The wording the put in the email to my wife and asked her to ask me is

"Electronic file must be a minimum size of 4mb at 300 dpi and a maximum of 15 mb size."

Do you think a 4mb file will be big enough to print at 24x36 and still look good.


----------



## Mikehit (Jan 11, 2018)

The problem with 'acceptable' image quality is that people see an image and want to walk up, look at it from 6" and see every hair and pore. When in fact in real life they would stand at least 4 feet from an image 24"x36"

You should be able to print a 4MB image to about that size provided you don't have to stand too close - I have 600X 800 pixel jpeg image (300kb size) to A3 OK. Printing overcomes a lot of sins that are obvious on screen. 


By the way '300 dpi' is irrelevant when referring to file size size because dpi is only relevant for converting to print. Do the maths:
At 300 dpi at 24x36 = 7,000 x 10,000 dots. If you print at what can loosely be called '100%' (as it is on screen) that is a 70MB image. 

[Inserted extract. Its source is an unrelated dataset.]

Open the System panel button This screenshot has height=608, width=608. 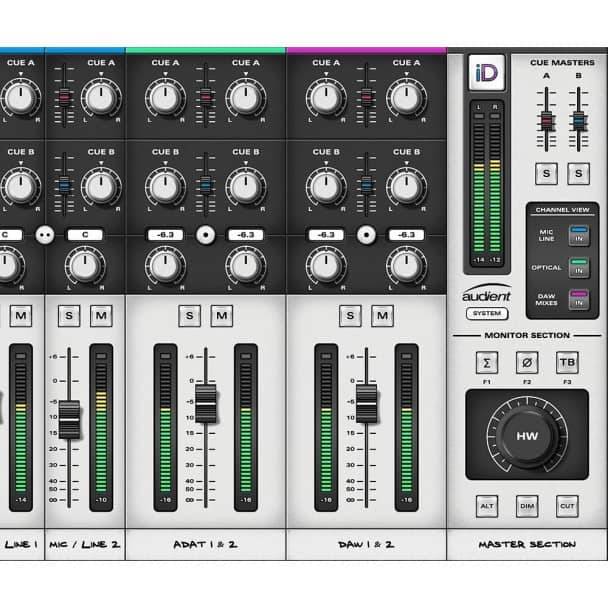coord(487,313)
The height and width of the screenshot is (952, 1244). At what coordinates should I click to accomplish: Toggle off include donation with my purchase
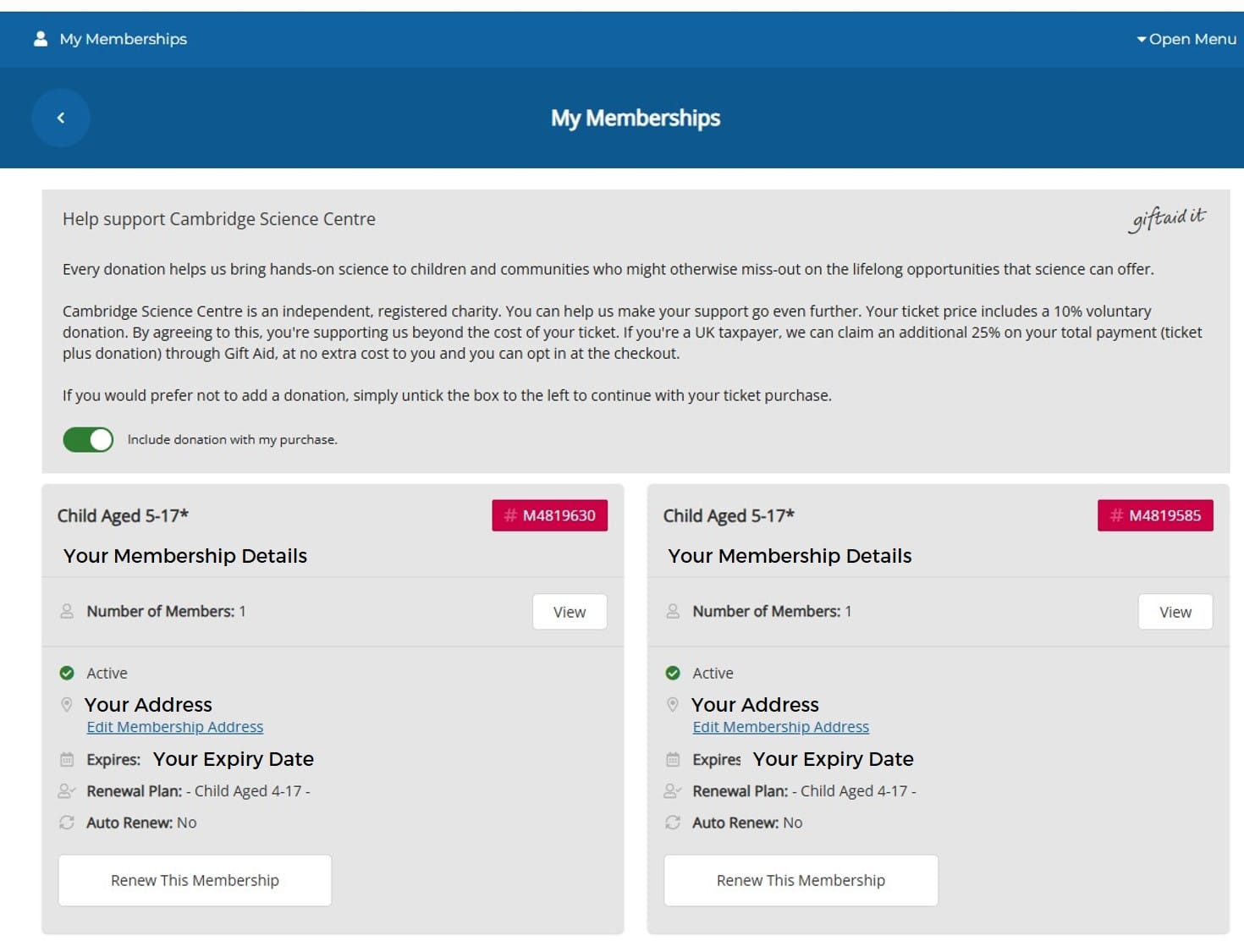[88, 440]
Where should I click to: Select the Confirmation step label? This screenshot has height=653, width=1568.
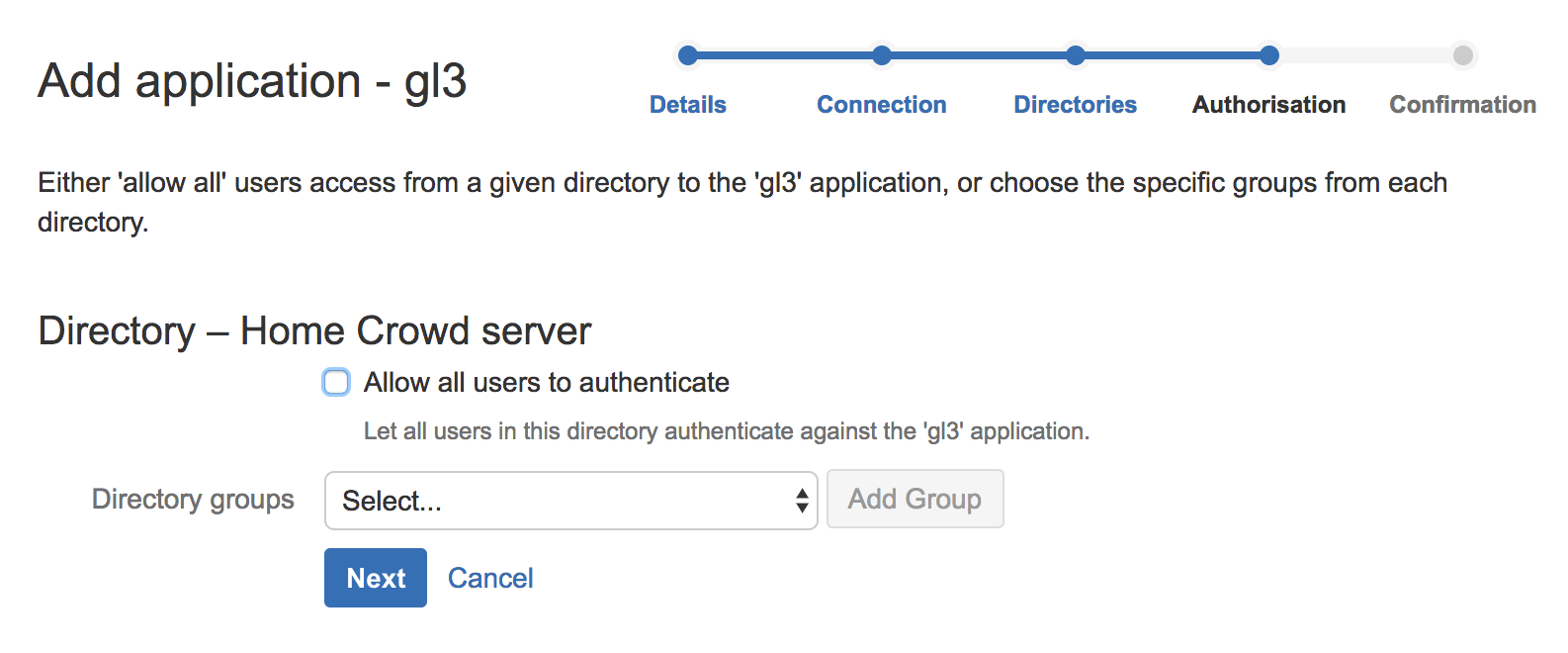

For some reason, 300dpi has become a default printing requirements but many people more experienced than I say you can hardly tell the difference between 300dpi and 180 dpi.


----------



## timmy_650 (Jan 11, 2018)

I was kinda thinking the 300 dpi was weird. It sounded like they google search for printing and saw that number and included it B/c in the email they didn't say size. 

So to me if you just put 4mb and 300 dpi....all 4mb files are 300 dpi if you don't include a size, it might be a 2 x 3.


----------



## LDS (Jan 11, 2018)

Mikehit said:


> For some reason, 300dpi has become a default printing requirements but many people more experienced than I say you can hardly tell the difference between 300dpi and 180 dpi.



That's because printing at 133/150lpi on an half-tone printer (common resolutions for magazines, etc.) requires an image with a resolution of 300ppi (actually 266 for 133lpi, but 300 will work too).

When a pixel and a dot are the same (i.e. most image file formats, screens), it's also 300dpi.

The formula is lpi x 2, or lpi x 1.5 if a little lower quality is acceptable. Beyond 2x multiplier, any added resolution is wasted on halftone printers.


----------



## hne (Jan 11, 2018)

I sure hope the specification of file size being between four millibit and 15 millibit was a typo.

Let me send in a few 300x450 pixel files "compressed" to 10MB size, with some embedded metadata stating that they are 1"x1½" in size, that is... 300dpi. No problemos!

No, you can't specify a lowest file size for a compressed file and assume that'd say anything about the quality. That is insane. I've got lots of files at under a megabyte that look fantastic blown up big and several files over 10MB that just look ugly if you print them larger than postcard-sized because of all the distracting fine detail.

I would specify a list of acceptable file formats, a minimum expected pixel dimension of about 2400x3600 and a warning that too much compression or low number of pixels will cause the prints to look bad, lowering the chances of winning. Possibly also a line on any technical restriction in maximum file size accepted for submissions, eg "no larger than 100MB per file".


----------